New trade routes to Asia. The result of that blunder was a massive
influx of gold via Spain to European coffers mined by the slave
labor of people living on a couple of continents. The Brits later
found enough codfish off Newfoundland to give them centuries
worth of fish and chips. We've had a "global economy"
since everybody figured out the world was round.
Ah, but we're moving to "free trade" with treaties
like NAFTA. Really?
In his fine book Border Visions, Carlos Velez-Ibanez tells
us that at the beginning of this century, his grandfather made
wagons in Magdalena and sold them to Don Carlos Ronstadt in Tucson.
Then the international border consisted of some paint on a rock.

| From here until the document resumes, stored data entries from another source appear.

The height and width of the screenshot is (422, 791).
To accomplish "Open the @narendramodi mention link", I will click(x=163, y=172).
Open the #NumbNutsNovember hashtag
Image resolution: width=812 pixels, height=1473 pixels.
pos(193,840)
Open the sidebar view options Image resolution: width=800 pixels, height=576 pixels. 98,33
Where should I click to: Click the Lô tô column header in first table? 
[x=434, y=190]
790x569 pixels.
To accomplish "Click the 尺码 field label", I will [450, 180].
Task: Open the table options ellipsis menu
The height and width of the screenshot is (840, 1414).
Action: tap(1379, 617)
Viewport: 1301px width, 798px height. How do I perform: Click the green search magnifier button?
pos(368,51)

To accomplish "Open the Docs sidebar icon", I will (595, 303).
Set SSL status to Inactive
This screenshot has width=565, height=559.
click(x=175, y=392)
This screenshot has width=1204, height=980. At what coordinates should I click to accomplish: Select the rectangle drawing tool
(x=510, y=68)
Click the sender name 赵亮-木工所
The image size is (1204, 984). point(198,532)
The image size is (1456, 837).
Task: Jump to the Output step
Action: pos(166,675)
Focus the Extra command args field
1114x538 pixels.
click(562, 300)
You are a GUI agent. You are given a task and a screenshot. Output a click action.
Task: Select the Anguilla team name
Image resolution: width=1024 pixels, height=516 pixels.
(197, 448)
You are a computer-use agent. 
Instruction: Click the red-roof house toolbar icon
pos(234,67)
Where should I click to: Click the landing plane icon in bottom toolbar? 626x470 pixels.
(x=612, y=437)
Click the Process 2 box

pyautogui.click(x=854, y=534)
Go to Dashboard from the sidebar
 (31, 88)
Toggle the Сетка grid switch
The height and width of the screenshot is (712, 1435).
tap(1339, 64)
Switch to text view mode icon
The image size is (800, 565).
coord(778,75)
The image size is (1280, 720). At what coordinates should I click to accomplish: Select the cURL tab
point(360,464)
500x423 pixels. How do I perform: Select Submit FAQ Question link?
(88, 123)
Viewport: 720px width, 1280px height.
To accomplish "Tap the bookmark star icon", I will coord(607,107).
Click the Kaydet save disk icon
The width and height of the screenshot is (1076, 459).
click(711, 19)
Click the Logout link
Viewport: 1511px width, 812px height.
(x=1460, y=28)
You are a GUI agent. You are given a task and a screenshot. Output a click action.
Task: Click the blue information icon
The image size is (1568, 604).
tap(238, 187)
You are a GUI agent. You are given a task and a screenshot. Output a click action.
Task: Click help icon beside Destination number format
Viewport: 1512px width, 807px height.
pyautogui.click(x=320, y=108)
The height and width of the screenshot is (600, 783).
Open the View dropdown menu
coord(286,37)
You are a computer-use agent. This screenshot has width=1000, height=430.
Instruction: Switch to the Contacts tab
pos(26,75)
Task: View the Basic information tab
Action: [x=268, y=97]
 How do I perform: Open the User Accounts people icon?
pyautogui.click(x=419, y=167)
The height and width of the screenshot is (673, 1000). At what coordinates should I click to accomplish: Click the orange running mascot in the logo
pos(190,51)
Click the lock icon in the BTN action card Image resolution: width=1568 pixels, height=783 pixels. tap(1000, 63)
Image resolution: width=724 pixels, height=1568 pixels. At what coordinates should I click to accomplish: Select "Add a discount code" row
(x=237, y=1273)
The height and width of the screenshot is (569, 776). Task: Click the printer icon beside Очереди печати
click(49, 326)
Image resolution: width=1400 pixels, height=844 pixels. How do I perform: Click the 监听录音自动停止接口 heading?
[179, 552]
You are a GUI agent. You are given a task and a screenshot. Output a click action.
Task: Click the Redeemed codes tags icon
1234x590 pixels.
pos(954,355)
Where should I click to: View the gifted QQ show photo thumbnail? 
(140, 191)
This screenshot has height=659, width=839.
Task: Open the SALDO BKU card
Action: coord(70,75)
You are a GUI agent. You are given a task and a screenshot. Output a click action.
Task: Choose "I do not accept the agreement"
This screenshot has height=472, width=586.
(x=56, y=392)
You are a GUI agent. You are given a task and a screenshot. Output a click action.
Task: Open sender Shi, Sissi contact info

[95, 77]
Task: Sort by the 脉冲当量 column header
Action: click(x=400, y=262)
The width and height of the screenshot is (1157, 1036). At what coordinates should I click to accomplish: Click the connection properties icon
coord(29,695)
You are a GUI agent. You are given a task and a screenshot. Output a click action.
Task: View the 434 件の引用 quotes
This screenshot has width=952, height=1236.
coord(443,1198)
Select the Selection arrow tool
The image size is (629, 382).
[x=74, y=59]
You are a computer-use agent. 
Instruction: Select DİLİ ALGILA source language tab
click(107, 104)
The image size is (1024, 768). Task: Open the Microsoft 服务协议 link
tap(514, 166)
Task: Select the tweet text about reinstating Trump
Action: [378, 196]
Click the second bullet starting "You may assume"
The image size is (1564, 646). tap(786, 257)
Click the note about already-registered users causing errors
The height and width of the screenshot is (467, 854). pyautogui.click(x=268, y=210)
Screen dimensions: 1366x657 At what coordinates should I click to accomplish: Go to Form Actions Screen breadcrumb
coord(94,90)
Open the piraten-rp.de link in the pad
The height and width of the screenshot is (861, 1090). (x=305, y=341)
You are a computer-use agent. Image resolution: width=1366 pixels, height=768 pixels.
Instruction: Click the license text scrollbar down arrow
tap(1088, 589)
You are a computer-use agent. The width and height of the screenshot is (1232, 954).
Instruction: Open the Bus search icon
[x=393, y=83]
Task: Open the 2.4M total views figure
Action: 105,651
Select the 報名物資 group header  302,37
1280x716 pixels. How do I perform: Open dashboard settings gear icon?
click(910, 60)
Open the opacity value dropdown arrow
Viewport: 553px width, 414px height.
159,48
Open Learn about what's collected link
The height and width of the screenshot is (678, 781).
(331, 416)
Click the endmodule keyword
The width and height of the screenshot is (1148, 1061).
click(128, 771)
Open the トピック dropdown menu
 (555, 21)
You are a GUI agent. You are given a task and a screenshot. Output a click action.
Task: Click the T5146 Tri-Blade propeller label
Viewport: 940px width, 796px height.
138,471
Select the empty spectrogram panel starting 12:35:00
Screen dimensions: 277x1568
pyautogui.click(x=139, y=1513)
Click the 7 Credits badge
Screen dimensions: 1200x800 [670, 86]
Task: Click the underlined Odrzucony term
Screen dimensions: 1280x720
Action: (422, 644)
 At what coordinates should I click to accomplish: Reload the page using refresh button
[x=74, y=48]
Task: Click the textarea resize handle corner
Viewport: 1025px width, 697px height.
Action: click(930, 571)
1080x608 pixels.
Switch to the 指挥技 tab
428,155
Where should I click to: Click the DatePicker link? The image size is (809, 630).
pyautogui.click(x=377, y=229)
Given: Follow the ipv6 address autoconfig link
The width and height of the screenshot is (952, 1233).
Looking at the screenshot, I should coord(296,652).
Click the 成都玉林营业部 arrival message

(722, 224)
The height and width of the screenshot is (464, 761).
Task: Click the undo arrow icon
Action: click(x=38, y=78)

Goods and people moved freely and you could even bring your gun
if you were worried about bandits. Now too many of the real bandits
are wearing uniforms.
Couldn't do that now because of narcotics, right? A hundred years
ago most of those drugs we now war against were legal.
When Congress passed NAFTA, my wife asked, "Does this mean
we can bring back all the Kahlua we want now?" No, and you
still can't take any appliances or bourbon south, illustrating
that this isn't anywhere near the free trade we once had.
We have yet to equal the percentage figures for 1910, when Germany
and Great Britain were principal trading partners and no one believed
war between them was possible. After two world wars and a cold
one, we're not even back to where we were.
But now we have "multinational corporations." Anybody
ever hear of the British East India Company? Or United Fruit?
That's why whole countries were called "Banana Republics."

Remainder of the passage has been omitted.